I would like to replace a null value of a pyspark dataframe column with another string column converted to array.
import pyspark.sql.functions as F
import pyspark.sql.types as T
new_customers = spark.createDataFrame(data=[["Karen", ["a"]], ["Penny", ["b"]], ["John", [None]], ["Cosimo", ["d"]]], schema=["name", "val"])
new_customers.printSchema()
new_customers.show(5, False)
new_customers = new_customers.withColumn("new_val", F.coalesce(F.col("val"), F.array(F.col("name"))))

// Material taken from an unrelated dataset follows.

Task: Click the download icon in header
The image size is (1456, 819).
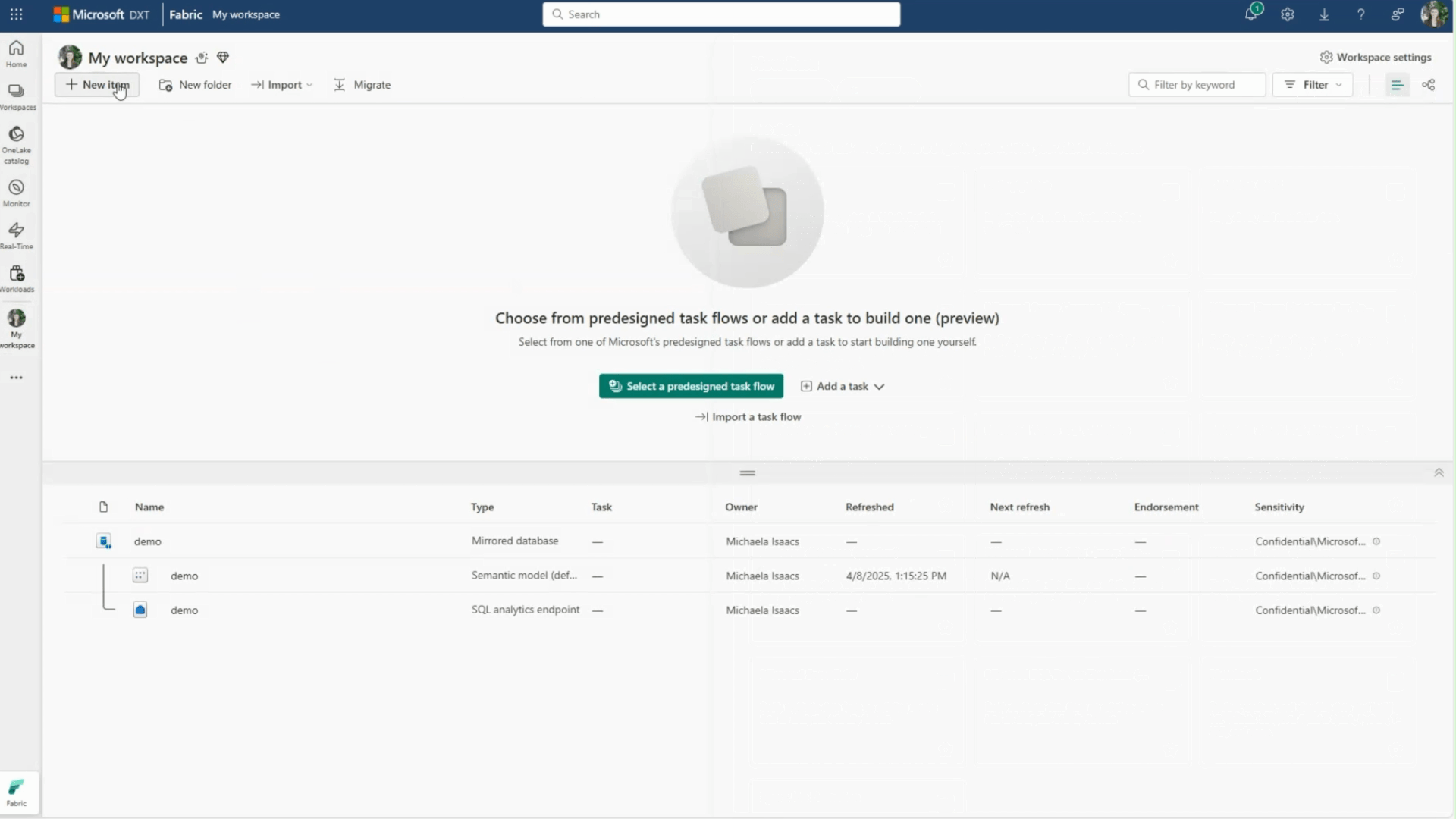Action: coord(1324,14)
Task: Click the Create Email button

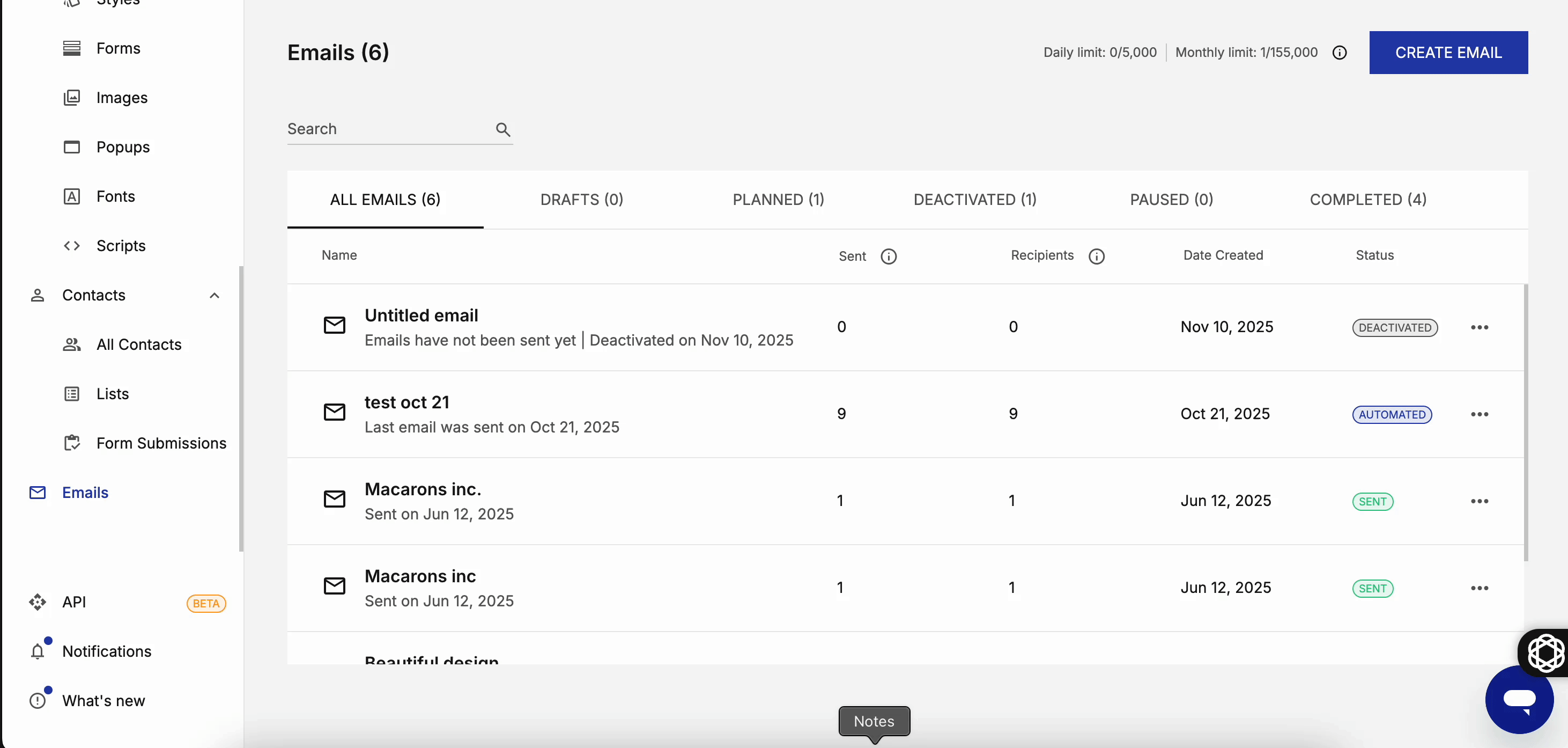Action: click(1448, 53)
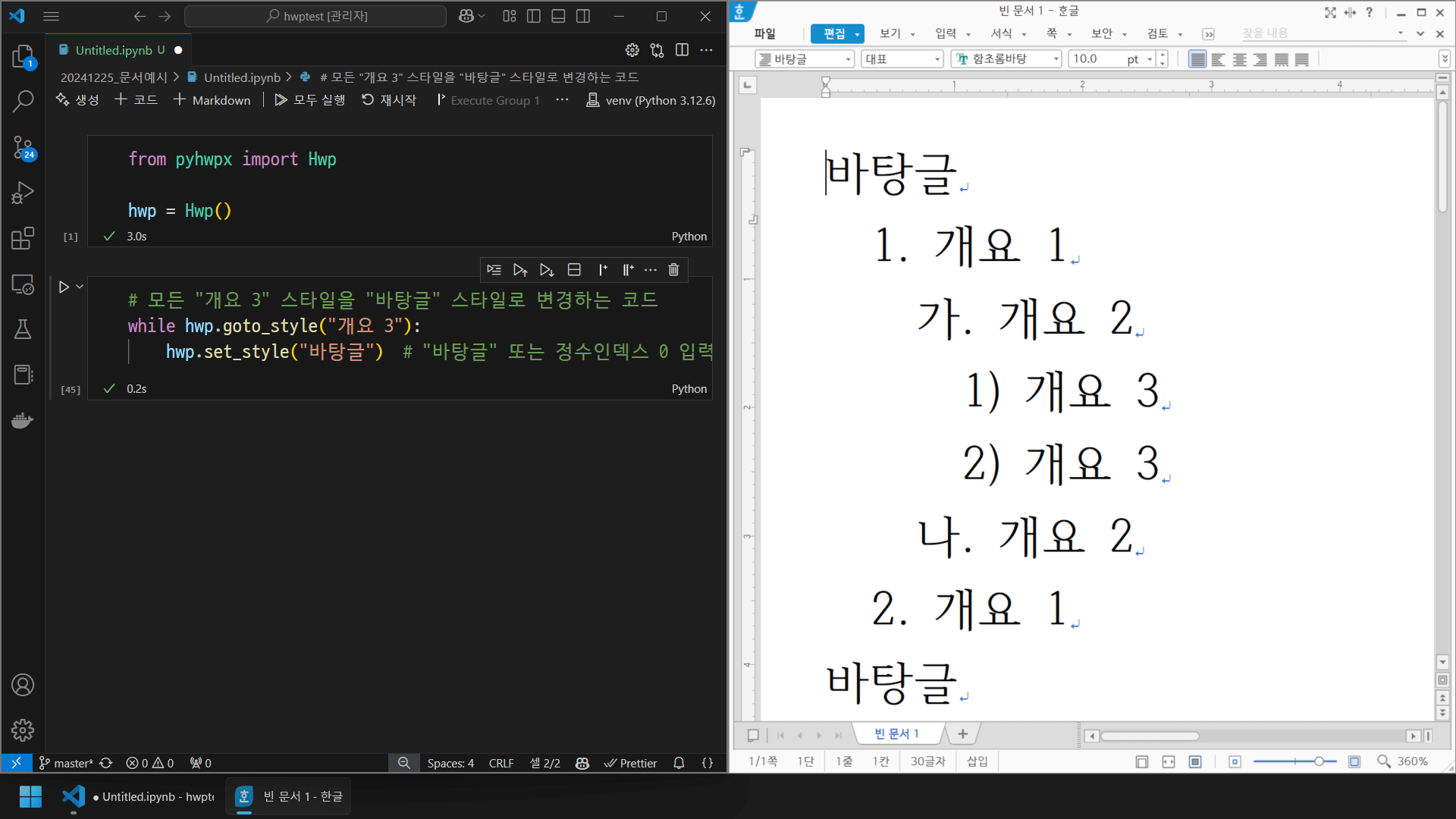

new_customers.show(10, truncate=False)
But, it is
root
|-- name: string (nullable = true)
|-- val: array (nullable = true)
| |-- element: string (containsNull = true)
+------+---+
|name |val|
+------+---+
|Karen |[a]|
|Penny |[b]|
|John |[] |
|Cosimo|[d]|
+------+---+
+------+---+-------+
|name |val|new_val|
+------+---+-------+
|Karen |[a]|[a] |
|Penny |[b]|[b] |
|John |[] |[] |
|Cosimo|[d]|[d] |
+------+---+-------+
what I expect:
+------+---+-------+
|name |val|new_val|
+------+---+-------+
|Karen |[a]|[a] |
|Penny |[b]|[b] |
|John |[] |[John] |
|Cosimo|[d]|[d] |
+------+---+-------+
Did I miss something ? thanks